Nach der Aktivierung werden die Zellen mit einem gammaretroviralen Vektor transduziert, der ein virusspezifisches CAR und das lymphoide Homingmolekül CXCR5 kodiert. Die transduzierten Zellen werden dann mit Platten erweitert, die für die nicht haftende Zellvermehrung ausgelegt sind und an der Basis eine gasdurchlässige Membran haben. Diese Membran ermöglicht den Gasaustausch am Boden des Brunnens, was zu einem verbesserten Zellüberleben und einer verbesserten Nährstoffverfügbarkeit19führt. Mit diesen Methoden können in einem 9-Tage-Zeitrahmen für In-vivo-Infusionsstudien ausreichend funktionelle Zellen produziert werden. Während dieses Protokoll für die Transducing und Erweiterung von Rhesus-Makaken-T-Zellen mit leichter Modifikation der artspezifischen aktivierenden Antikörper konzipiert ist, kann es mit Zellen anderer Arten verwendet werden. Diese Methoden basieren auf unseren zuvor veröffentlichten Studien9,20.
Dieses Protokoll skizziert eine Produktionsstrategie für T-Zellen-Immuntherapie, die einen gammaretroviralen Vektor nutzt, um Rhesus-Makaken-PBMC zu transdutieren, was zu einer T-Zellpopulation führt, die eine antivirale CAR sowie den follikulären Homing-Rezeptor CXCR5 ausdrückt. Mit insgesamt 8 Tagen Ex-vivo-Kulturzeit werden lebensfähige, funktionelle CAR-T-Zellen in einer Menge produziert, die innerhalb des veröffentlichten Bereichs10,21,22 für die Infusion in nichtmenschliche Primaten für präklinische Wirksamkeitstests verwendet wird.
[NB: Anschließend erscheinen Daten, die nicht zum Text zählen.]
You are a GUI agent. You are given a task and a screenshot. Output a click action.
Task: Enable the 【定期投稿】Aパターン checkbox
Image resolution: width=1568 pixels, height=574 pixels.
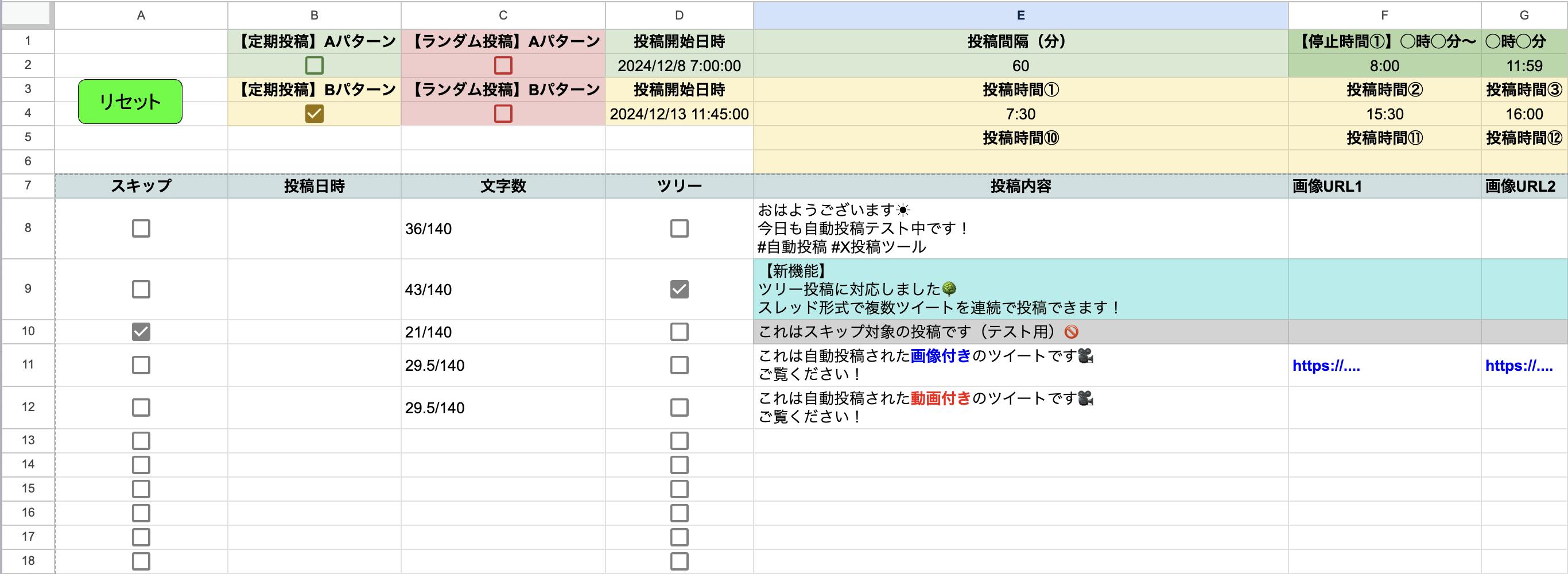pyautogui.click(x=314, y=65)
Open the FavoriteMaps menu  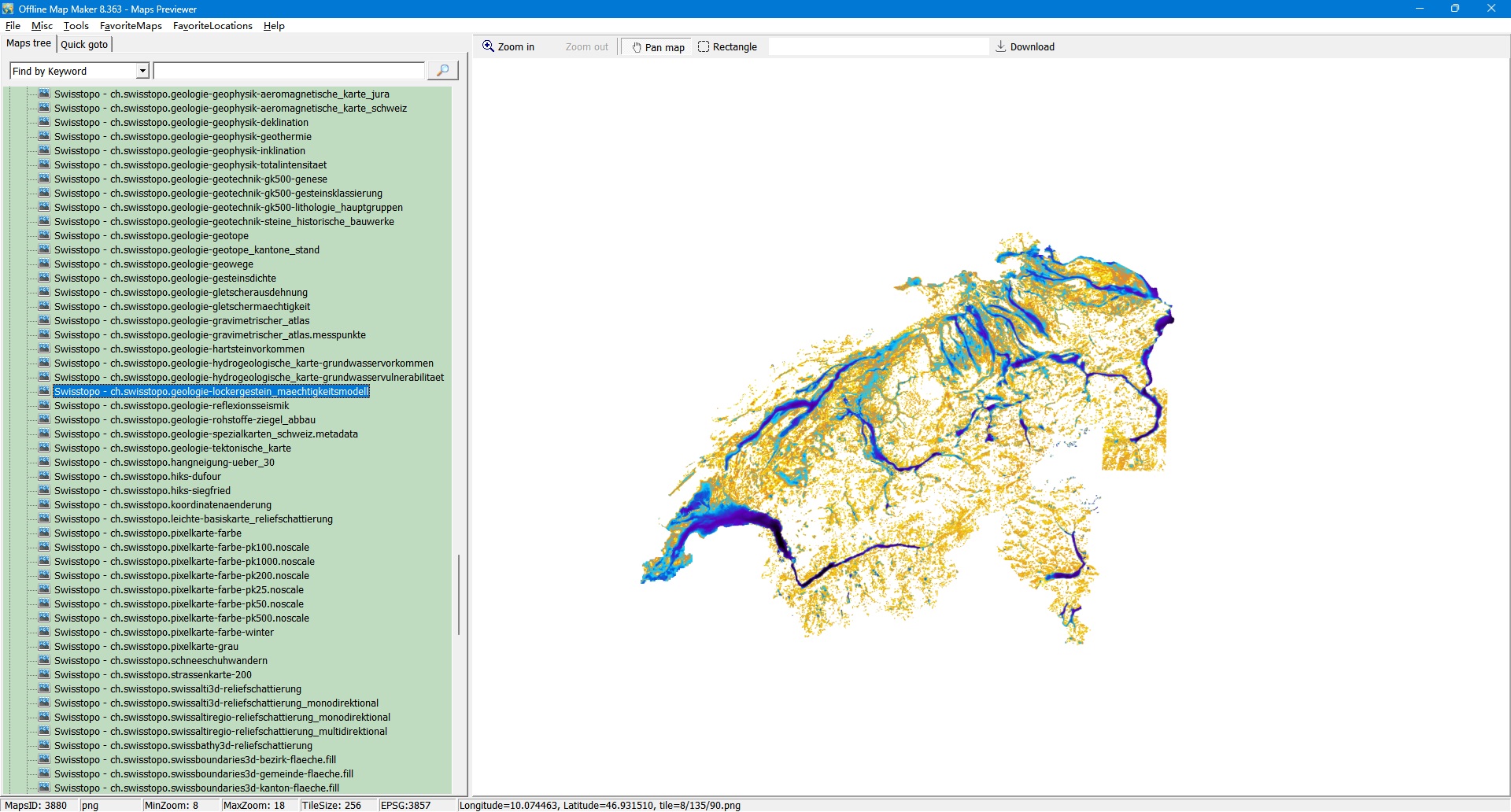(x=131, y=26)
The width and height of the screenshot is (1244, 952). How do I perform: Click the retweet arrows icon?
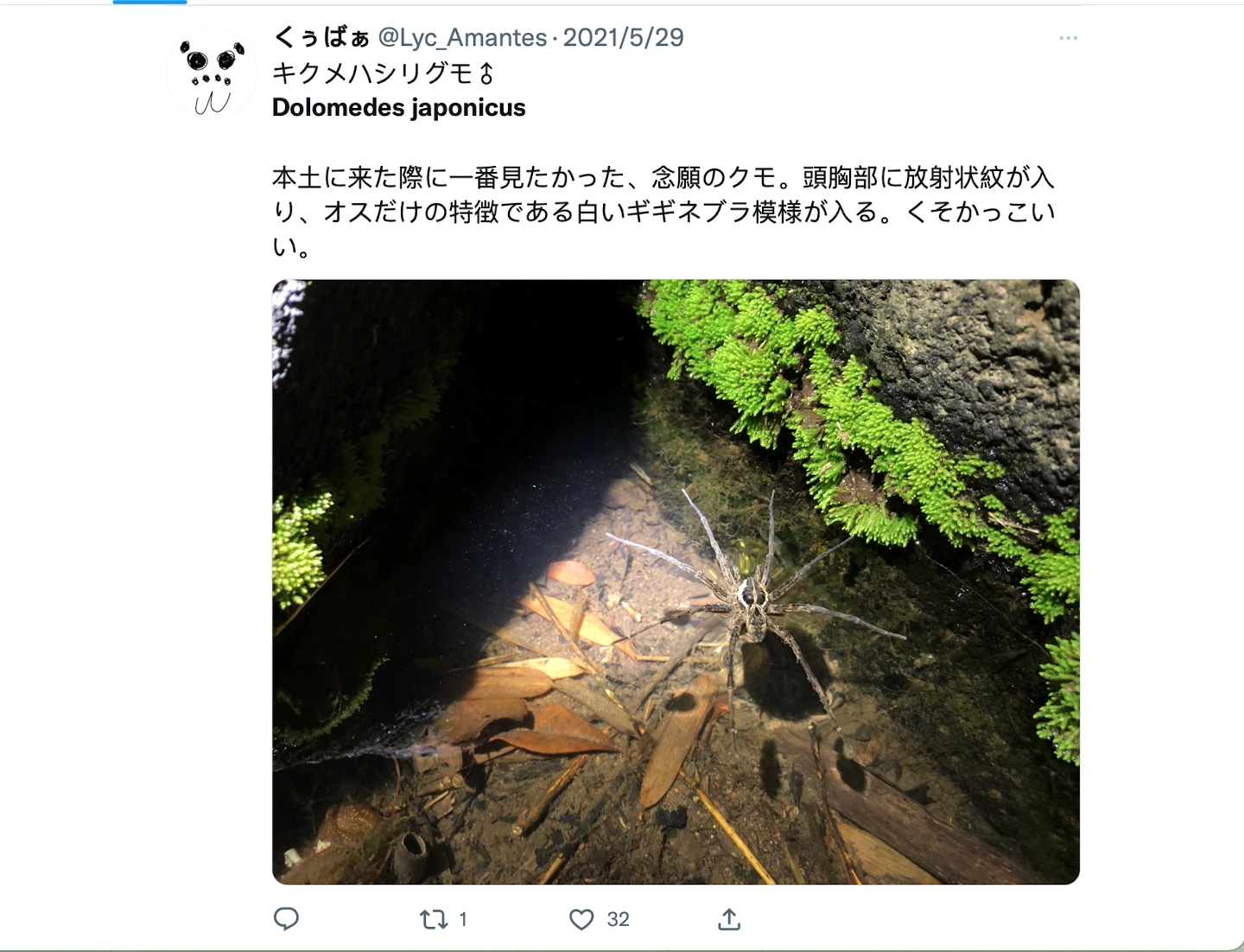click(433, 919)
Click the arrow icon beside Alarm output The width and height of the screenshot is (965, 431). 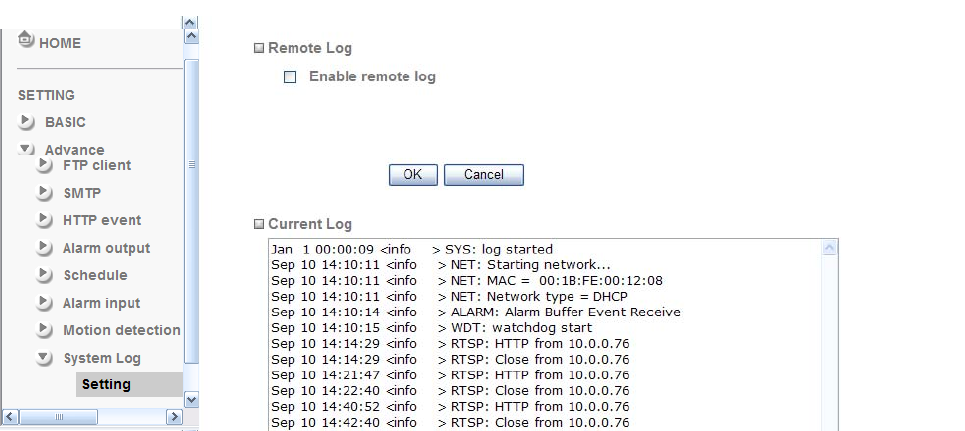(45, 248)
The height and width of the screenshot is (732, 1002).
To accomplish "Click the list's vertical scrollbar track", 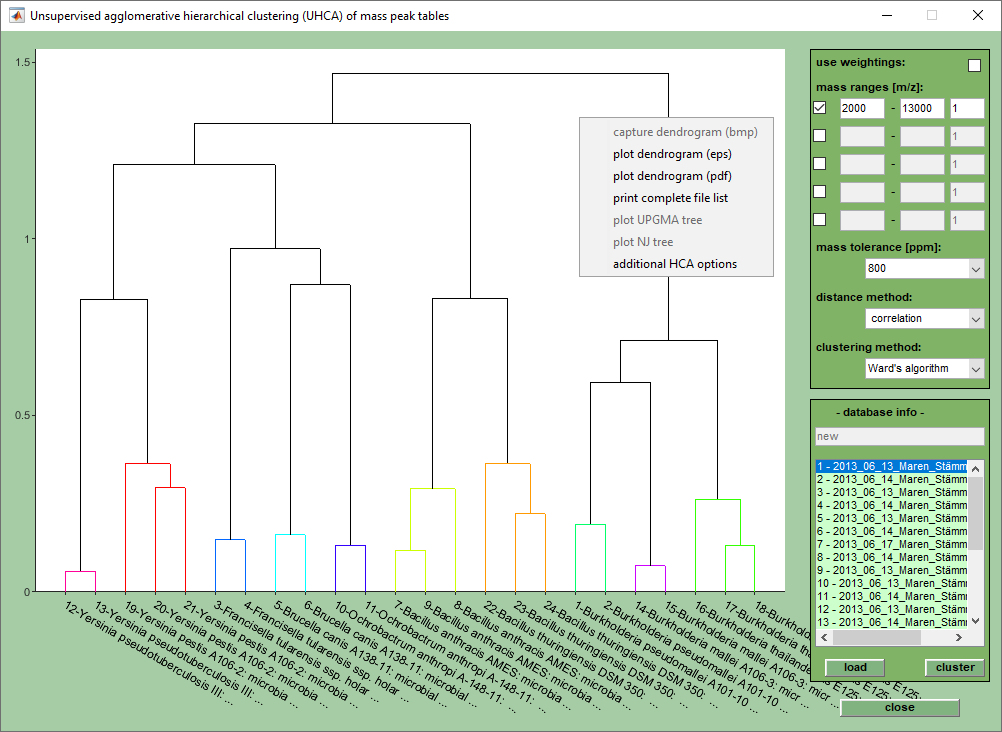I will 976,580.
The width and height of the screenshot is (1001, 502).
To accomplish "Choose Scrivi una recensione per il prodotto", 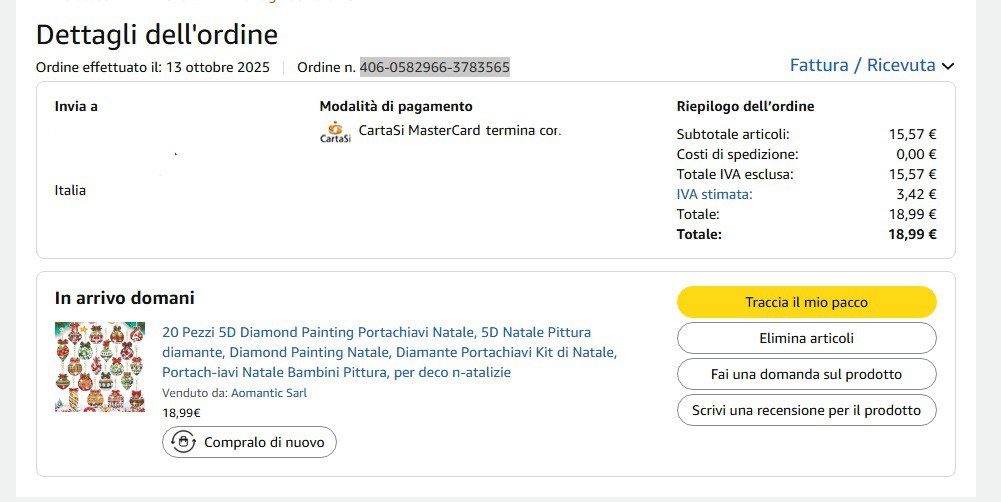I will [806, 410].
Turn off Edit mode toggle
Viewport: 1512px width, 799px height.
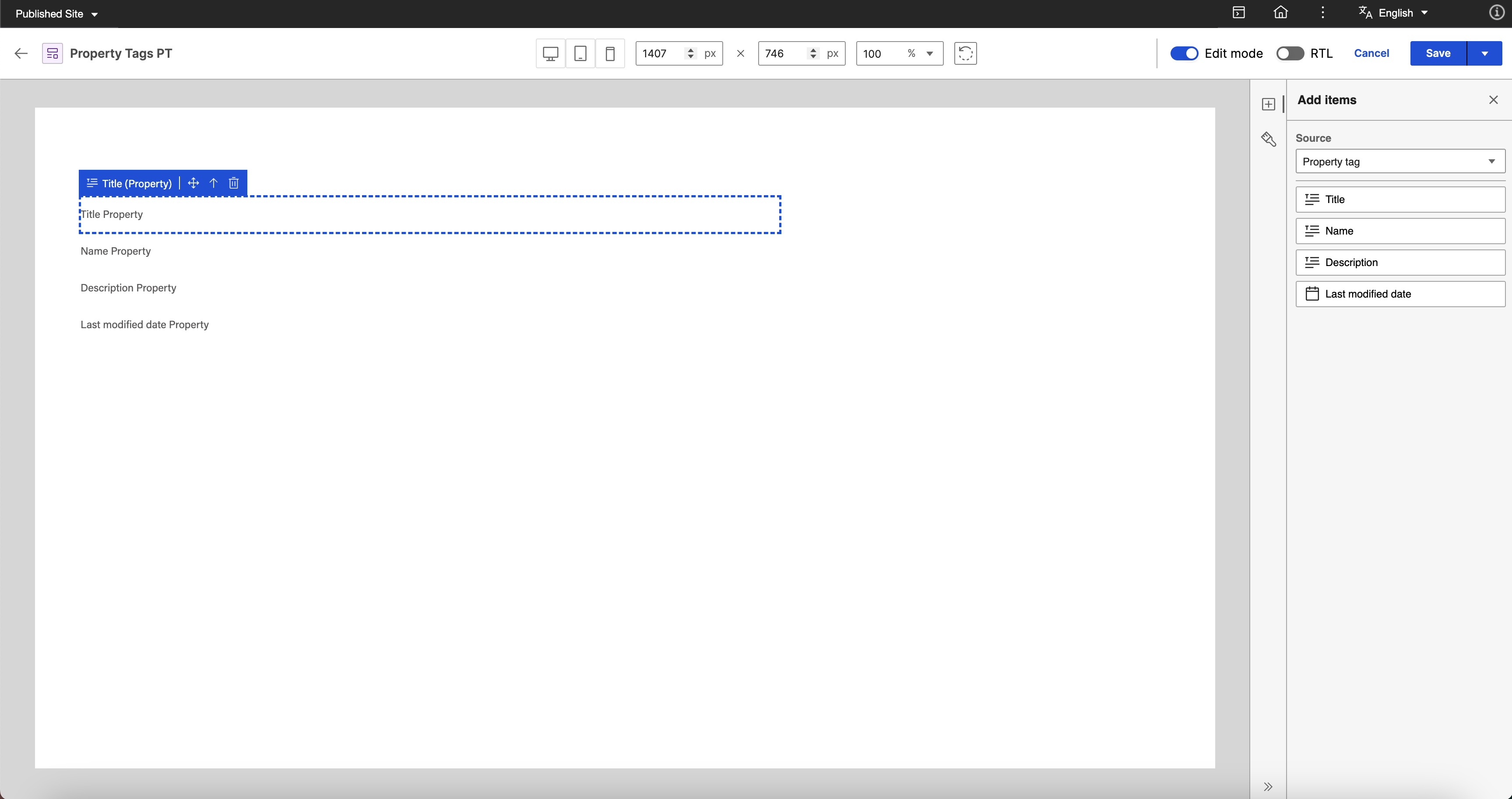pyautogui.click(x=1184, y=53)
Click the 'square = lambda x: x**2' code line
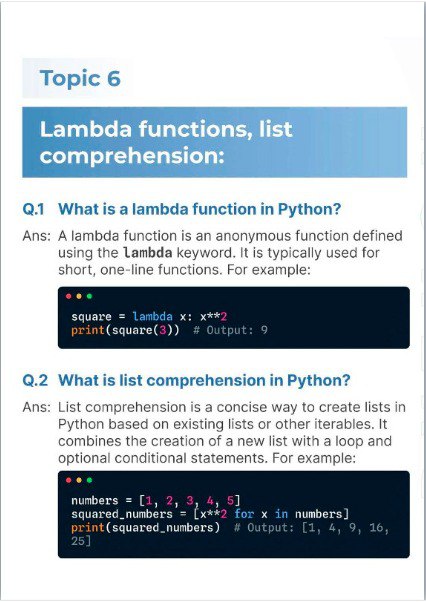 149,317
Der Erfolg des Transduktionsprotokolls beruht sowohl auf gesunden, stimulierten PBMCs als auch auf Qualitätspräparaten des Gammaretrovirus. Um eine erfolgreiche Stimulation und Transduktion zu erreichen, ist es wichtig, dass beim Einfrieren und Transportieren der PBMCs nach der Entnahme die richtige Sorgfalt vornimmt. Im Idealfall, wenn die Zellen außerhalb des Standorts gesammelt werden, werden sie in flüssigem Stickstoff versendet und schnell in langfristige Flüssigstickstofflagerung gelegt. PBMCs müssen mitotisch aktiv sein, um erfolgreich durch ein Gammaretrovirus transduziert zu werden. Man sollte visuell für die Clustering der Zellen nach stimulation mit Anti-CD3/Anti-CD28 überwachen. Ein Nichtaktivieren der korrekten Aktivierung führt zu einem geringen Effizienzderwirkung der Transduktion. Es ist auch wichtig, die Lebensfähigkeit in den stimulierten Zellen zu überwachen. Schlechte Lebensfähigkeit nach dem Stimulationsschritt führt in der Regel zu einer weniger erfolgreichen Transduktion. Unabhängig davon, ob Viruspräparate im Labor hergestellt oder ausgelagert werden, sollten sie bei -80 °C in Einweg-Aliquots gelagert werden, um Tauwetterzyklen zu vermeiden, die das Virus schädigen und die Transduktionseffizienz beeinträchtigen können. Das Virus muss gezähnt werden, damit in jedem Experiment konsistente Mengen an Viren verwendet werden können. Wenn Sie das Virus zur Transduktion verwenden, tauen Sie das Virus schnell auf und speichern Sie es auf Eis, bis es nötig ist. Die Wahl von Promotor-, Enhancer- und Hüllproteinen kann sich auf die Transduktionseffizienz und die Expression von Transgen in Zielzellen auswirken. Daher muss ein MOI empirisch bestimmt werden. Darüber hinaus hat die Verwendung eines Mediums zur Unterstützung von T-Zellen und Platten mit gasdurchlässigen Bohrkörpern zur Expansion zu einer ausgezeichneten Ausdehnung der transduzierten Zellen geführt. Allerdings gibt es tier-tier-Variabilität in der Zellexpansionsrate. Wir empfehlen eine Studie, um die Fähigkeit eines bestimmten Zellpräparats zu bestimmen, transduced und erweitert zu werden. Die Expansionsstufen sind sowohl bei kleinen als auch in großen Transduktionen konsistent.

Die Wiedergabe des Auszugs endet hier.